- What this task involves: Print the reader comments on films below verbatim, beginning at the words "Posted by Herman" and stopping after "dialog, tremendously overrated.".

- Source text:
####
Posted by Anonymous | December 10, 2007 3:34 PM
it is anthony's debut as "J.Lo's Fake Husband."
i hear he's bound for an Oscar for that.
Posted by jlichman | December 10, 2007 4:19 PM
Refreshing article on cinema gems.
Posted by Anonymous | December 11, 2007 7:17 AM
Can't understand the hostility, indifference to Lust, Caution. Thanks for calling attention to Tang Wei's excellent work. The range of emotions when her character makes a fatal decision is the year's best scene.
Posted by Herman Scobie | December 11, 2007 11:59 AM
In addition to your 2007 "Alternatives" list for Atonement, I recommend The Painted Veil. It has everything Lou Lumenick raves about: "stupendous performances, stupendous directing, stupendous writing", etc. and not to mention much more "aching romance" than -- gag -- Titanic. Great article!
Posted by Cathy Erway | December 14, 2007 4:44 PM
What's with all the Diablo Cody-bashing?
Posted by J.W. | December 19, 2007 7:54 AM
How about an antidote for Into The Wild. A universally acclaimed film that had me anxious to exit the theater. I would recommend any other film I've seen over this one. IMO bad acting, bad dialog, tremendously overrated.
Posted by Paul Rochard | December 19, 2007 4:08 PM
Marc Anthony's film debut was in 1988in East Side Story. He had a big role in 2004's Man on Fire
Posted by N.S. | December 19, 2007 8:22 PM
Why is everyone not singing the praises of "The Lookout"? It's hands down one of the years best. It's easily an antidote for any of the categories.
Posted by M. K. | December 19, 2007 10:58 PM
*sigh* Why the Atonement bashing? And why has everyone forgotten 3:10 to Yuma? That movie was nearly perfect.
Posted by Saltire Flower | December 20, 2007 12:01 AM
Yo man Fuck that Transformers fo life!
####
- Dataset excerpts:
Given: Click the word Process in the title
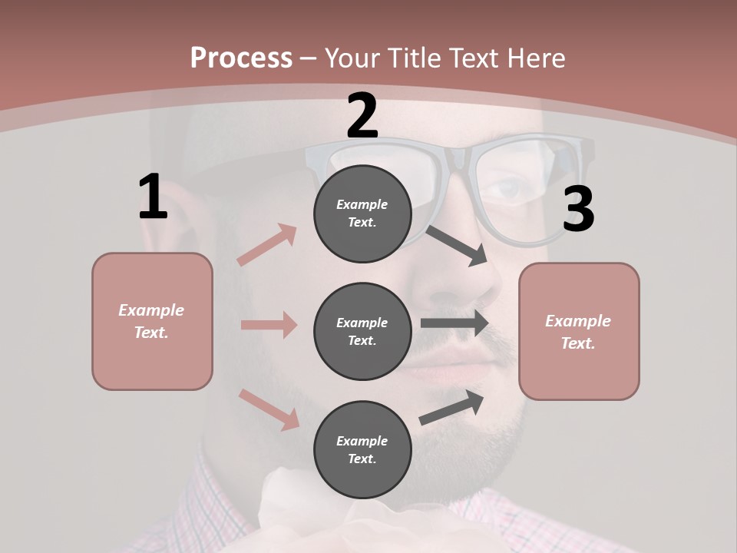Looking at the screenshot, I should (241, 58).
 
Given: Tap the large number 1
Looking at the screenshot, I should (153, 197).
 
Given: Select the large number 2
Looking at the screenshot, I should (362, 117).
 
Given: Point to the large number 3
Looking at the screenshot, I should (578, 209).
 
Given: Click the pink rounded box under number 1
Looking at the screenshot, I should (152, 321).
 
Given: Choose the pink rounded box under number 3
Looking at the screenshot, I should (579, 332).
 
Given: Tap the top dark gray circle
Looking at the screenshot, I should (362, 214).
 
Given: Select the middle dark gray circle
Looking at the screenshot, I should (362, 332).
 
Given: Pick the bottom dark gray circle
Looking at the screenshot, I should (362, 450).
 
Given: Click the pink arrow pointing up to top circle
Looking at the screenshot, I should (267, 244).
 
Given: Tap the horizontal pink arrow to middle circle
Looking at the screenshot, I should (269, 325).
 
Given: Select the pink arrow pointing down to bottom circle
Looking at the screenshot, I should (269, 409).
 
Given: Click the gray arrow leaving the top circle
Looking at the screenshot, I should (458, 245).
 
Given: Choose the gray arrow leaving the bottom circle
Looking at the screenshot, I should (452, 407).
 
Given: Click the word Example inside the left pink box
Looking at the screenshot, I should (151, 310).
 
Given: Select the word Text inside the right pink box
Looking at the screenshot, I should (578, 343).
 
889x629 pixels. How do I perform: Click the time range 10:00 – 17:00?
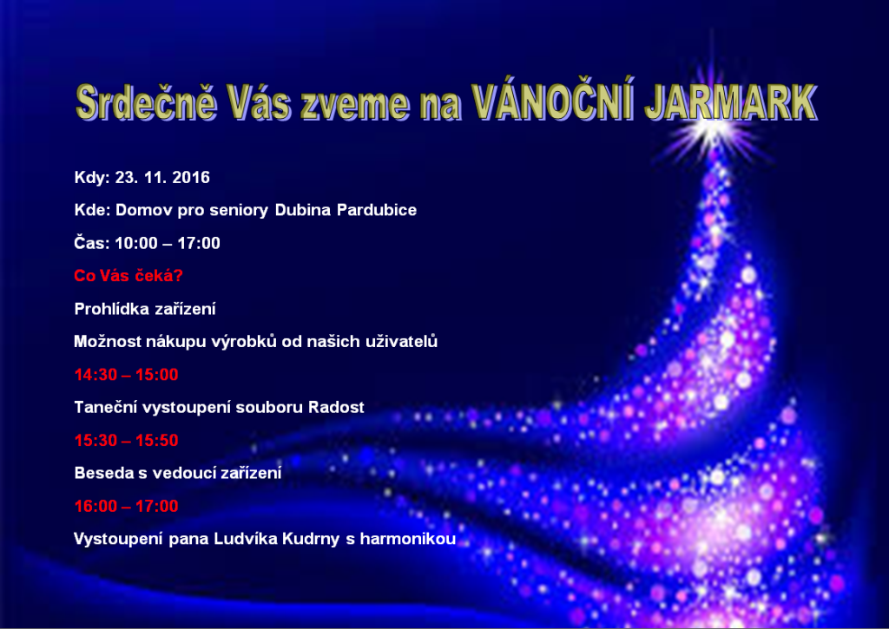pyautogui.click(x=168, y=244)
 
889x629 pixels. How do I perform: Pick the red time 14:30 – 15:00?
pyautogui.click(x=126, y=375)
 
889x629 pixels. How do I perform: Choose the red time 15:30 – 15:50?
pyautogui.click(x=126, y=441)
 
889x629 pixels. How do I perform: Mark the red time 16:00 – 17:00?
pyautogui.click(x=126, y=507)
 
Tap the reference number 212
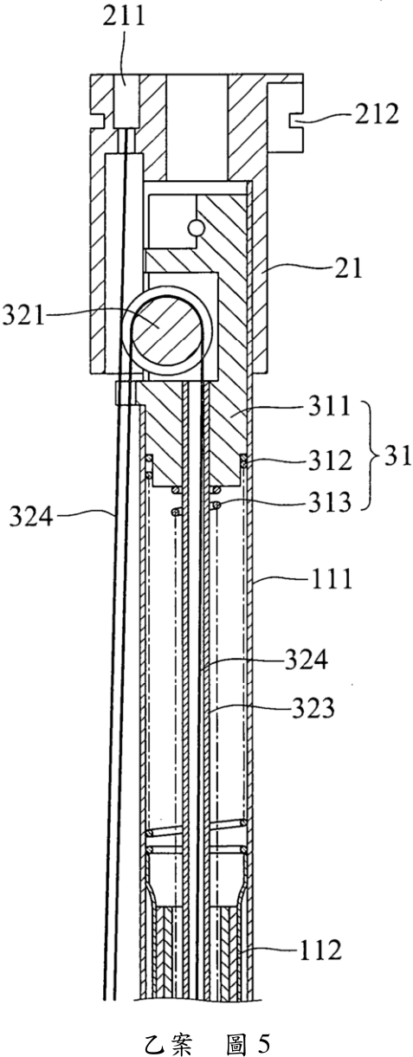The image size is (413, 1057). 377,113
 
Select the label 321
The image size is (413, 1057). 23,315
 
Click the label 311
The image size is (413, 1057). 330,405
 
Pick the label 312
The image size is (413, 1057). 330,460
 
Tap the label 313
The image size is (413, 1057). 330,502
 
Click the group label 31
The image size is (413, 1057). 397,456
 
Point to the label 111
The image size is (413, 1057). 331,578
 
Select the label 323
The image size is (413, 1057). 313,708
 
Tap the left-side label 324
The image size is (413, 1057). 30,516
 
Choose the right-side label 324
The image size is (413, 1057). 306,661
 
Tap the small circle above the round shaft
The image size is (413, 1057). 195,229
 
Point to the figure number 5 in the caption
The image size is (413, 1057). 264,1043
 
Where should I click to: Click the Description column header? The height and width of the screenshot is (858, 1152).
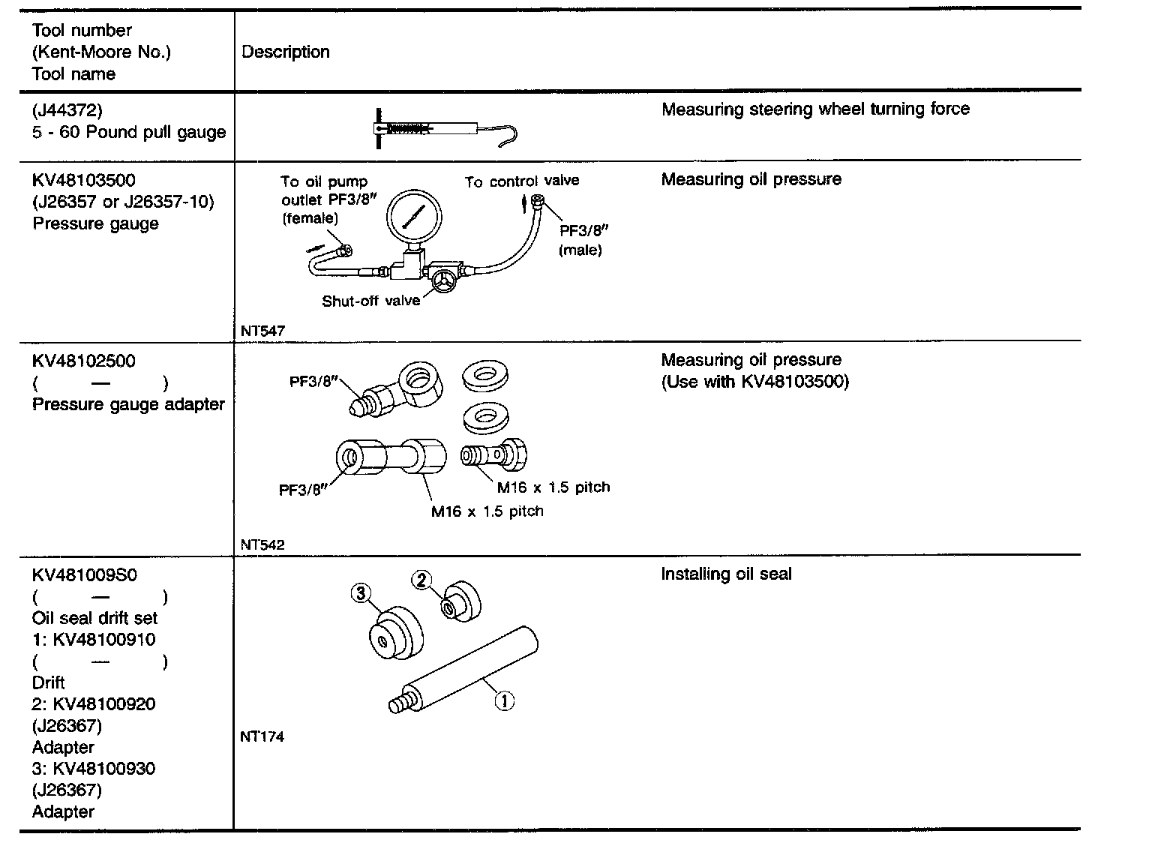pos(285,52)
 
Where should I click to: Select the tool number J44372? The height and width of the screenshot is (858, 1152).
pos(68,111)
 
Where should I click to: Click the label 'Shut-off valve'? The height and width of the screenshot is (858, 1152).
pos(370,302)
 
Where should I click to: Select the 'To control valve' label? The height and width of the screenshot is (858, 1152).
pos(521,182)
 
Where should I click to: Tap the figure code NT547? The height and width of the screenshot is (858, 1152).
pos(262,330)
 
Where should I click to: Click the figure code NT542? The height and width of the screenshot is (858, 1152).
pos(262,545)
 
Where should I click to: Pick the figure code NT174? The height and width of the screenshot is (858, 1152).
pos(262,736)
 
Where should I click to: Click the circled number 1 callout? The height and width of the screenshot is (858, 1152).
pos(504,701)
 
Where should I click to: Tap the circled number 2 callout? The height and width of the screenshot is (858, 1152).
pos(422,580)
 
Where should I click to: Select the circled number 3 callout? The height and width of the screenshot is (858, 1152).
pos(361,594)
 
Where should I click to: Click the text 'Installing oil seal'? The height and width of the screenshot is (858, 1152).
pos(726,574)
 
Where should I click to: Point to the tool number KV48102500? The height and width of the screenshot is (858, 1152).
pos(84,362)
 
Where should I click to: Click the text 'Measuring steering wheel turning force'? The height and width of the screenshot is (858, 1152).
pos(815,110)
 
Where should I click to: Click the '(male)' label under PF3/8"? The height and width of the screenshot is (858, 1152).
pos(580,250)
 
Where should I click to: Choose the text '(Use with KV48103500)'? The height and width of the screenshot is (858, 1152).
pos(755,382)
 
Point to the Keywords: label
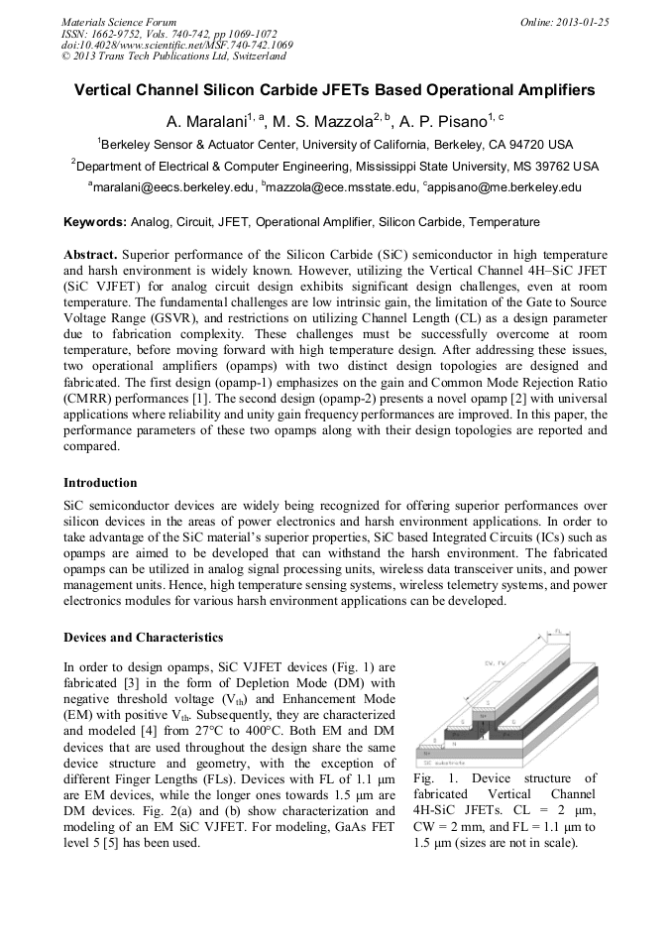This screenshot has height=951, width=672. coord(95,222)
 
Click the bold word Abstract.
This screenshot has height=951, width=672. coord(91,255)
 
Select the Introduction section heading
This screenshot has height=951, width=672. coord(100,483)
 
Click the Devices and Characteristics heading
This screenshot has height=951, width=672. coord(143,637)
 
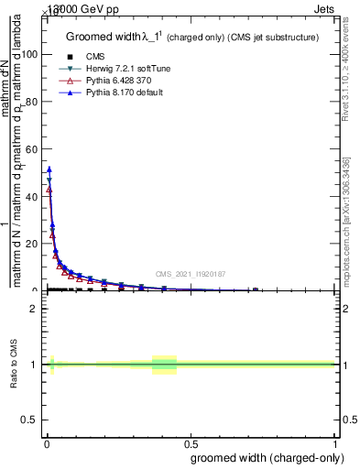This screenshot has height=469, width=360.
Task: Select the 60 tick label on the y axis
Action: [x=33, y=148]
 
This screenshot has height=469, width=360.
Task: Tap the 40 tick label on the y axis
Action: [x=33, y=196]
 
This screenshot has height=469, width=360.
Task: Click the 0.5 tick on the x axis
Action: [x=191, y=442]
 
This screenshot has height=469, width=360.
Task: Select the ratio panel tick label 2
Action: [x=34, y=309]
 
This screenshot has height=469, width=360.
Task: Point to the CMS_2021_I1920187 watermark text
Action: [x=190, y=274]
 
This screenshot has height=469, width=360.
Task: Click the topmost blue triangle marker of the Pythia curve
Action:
####
- Result of the exercise:
Posted by Herman Scobie | December 11, 2007 11:59 AM
In addition to your 2007 "Alternatives" list for Atonement, I recommend The Painted Veil. It has everything Lou Lumenick raves about: "stupendous performances, stupendous directing, stupendous writing", etc. and not to mention much more "aching romance" than -- gag -- Titanic. Great article!
Posted by Cathy Erway | December 14, 2007 4:44 PM
What's with all the Diablo Cody-bashing?
Posted by J.W. | December 19, 2007 7:54 AM
How about an antidote for Into The Wild. A universally acclaimed film that had me anxious to exit the theater. I would recommend any other film I've seen over this one. IMO bad acting, bad dialog, tremendously overrated.